Alexandra Kollontai (1872-1952) was Commissar for Social Welfare in the first Soviet government. For more of her writing see the Kollontai Archive.

Endnotes

  1. Tsarist Russia still used the old Julian calendar of the Middle Ages, which was 13 days behind the Gregorian calendar used in most of the rest of the world. Thus March 8 was “February 23” in the old calendar. This is why the revolution of March 1917 is called “the February revolution” and that of November 1917 “the October revolution.”
  2. Clara Zetkin was a leader of the German socialist movement and the main leader of the international working women’s movement. Kollontai was a delegate to the international conference representing the St. Petersburg textile workers.
  3. This is not accurate. The vast majority of unskilled workers in England, France and Germany could not vote. A smaller percentage of working class men in the United States could not vote – in particular immigrant men. In the South of the US black men were often prevented from voting. The middle class suffrage movements in all the European countries did not fight to give votes to either working class women or men.
  4. At its 1903 Congress, the Russian Social Democratic Labour Party divided into two wings, the Bolsheviks (which means “majority” in Russian) and the Mensheviks (which means “minority”). In the period between 1903 and 1912 (when the division became permanent) the two wings worked together, unified for a while, split again. Many socialists, including entire local organizations, worked with both wings or tried to stay neutral in the disputes. Kollontai, an active socialist and fighter for women’s rights since 1899, was at first independent of the factions, then became a Menshevik for several years. She joined the Bolsheviks in 1915 and became the only woman member of their central committee. She also served as Commissar of Welfare of the Soviet Republic and head of the Women’s Section of the Bolshevik Party.
  5. August Bebel (1840-1913) was a leader of the German Social-Democratic Party. He was a well-known supporter of the women’s movement and author of a classic book on Marxism and women, Die Frauenfrage translated into English as Woman Under Socialism, which has been translated into many languages.
  6. When war broke out in 1914, there was a massive split in the international socialist movement. The majority of the Social Democrats in Germany, Austria, France and England supported the war. Other socialists, such Kollontai, Lenin, the Bolshevik Party and Trotsky in Russia, Clara Zetkin and Rosa Luxemburg in Germany and Eugene Debs in the United States, to name some of the leaders, denounced the pro-war socialists for being traitors to the working class and to the fight for a workers’ revolution.
  7. The word “soviet” means “council.” Soviets, or workers’ councils, are democratic bodies in which delegates are elected in factory and neighborhood meetings and are controlled by their sister and brother workers. The representatives of the soviets must report back to their constituency and are subject to immediate recall.
  8. After the working class seizure of power in October/November 1917, the Russian workers’ state was faced with two major problems. One was an invasion by thirteen countries, including the United States; the second was resistance by the pro-monarchist and pro-capitalist elements in Russia. Primarily under the direction of Leon Trotsky, the soviets created a workers and peasants army, the Red Army, which defeated the forces of counterrevolution.

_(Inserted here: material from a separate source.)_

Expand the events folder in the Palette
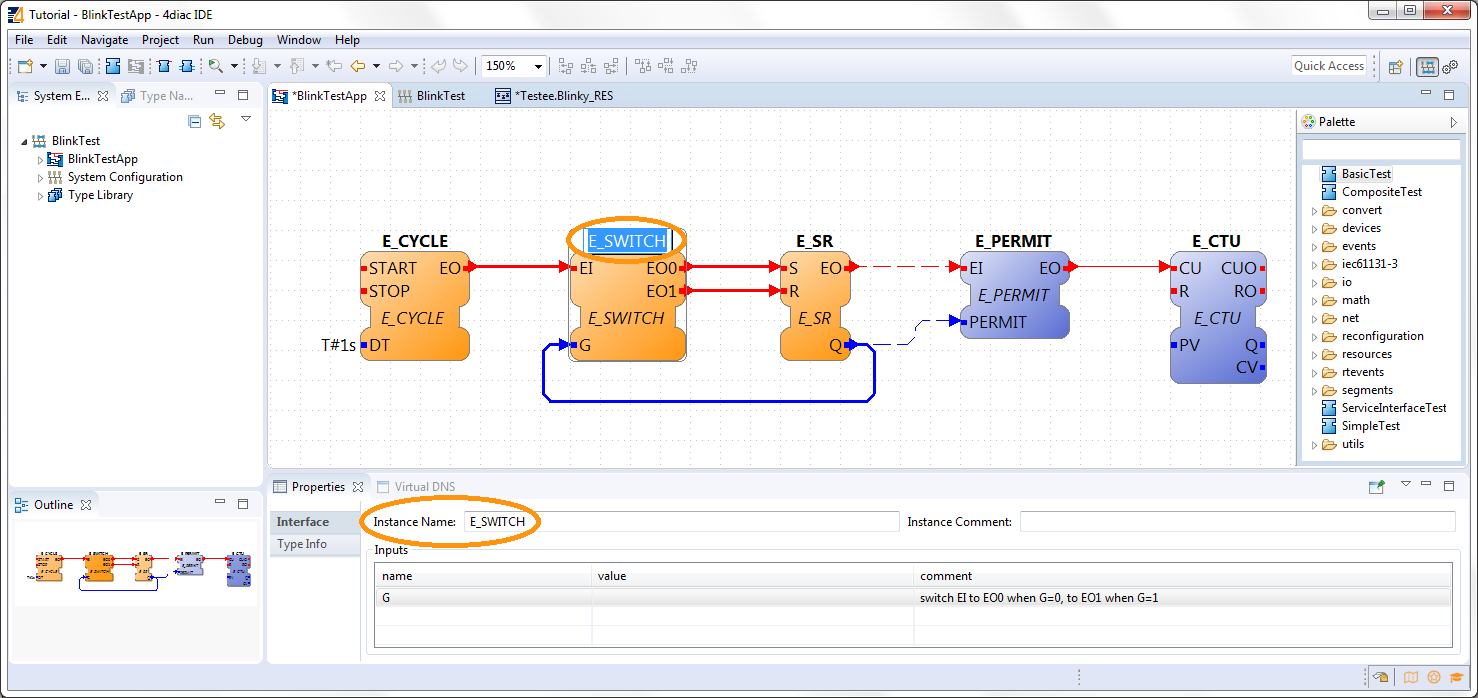The width and height of the screenshot is (1478, 698). point(1313,246)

  9. Women had won the right to vote in several of the United States prior to World War I. A federal amendment guaranteeing all women over 21 the right to vote was passed on August 26, 1920. It was not until the 1960s that the last legal barriers to working class people voting in the United States were abolished.
  10. The “compromisers” Kollontai is referring to are the Social Democratic leaders who formed a new capitalist government in Germany after the fall of the Kaiser in 1918. They actively supported counterrevolution after coming to office.
  11. While the aristocratic Lady Astor was indeed the first woman to serve in the British parliament, the first woman elected to parliament was the Irish revolutionary Constance Markievicz. Together with other members of the Sinn Fein party, she refused to take her seat in the imperial parliament.
  12. French women did not finally get the vote until after World War II.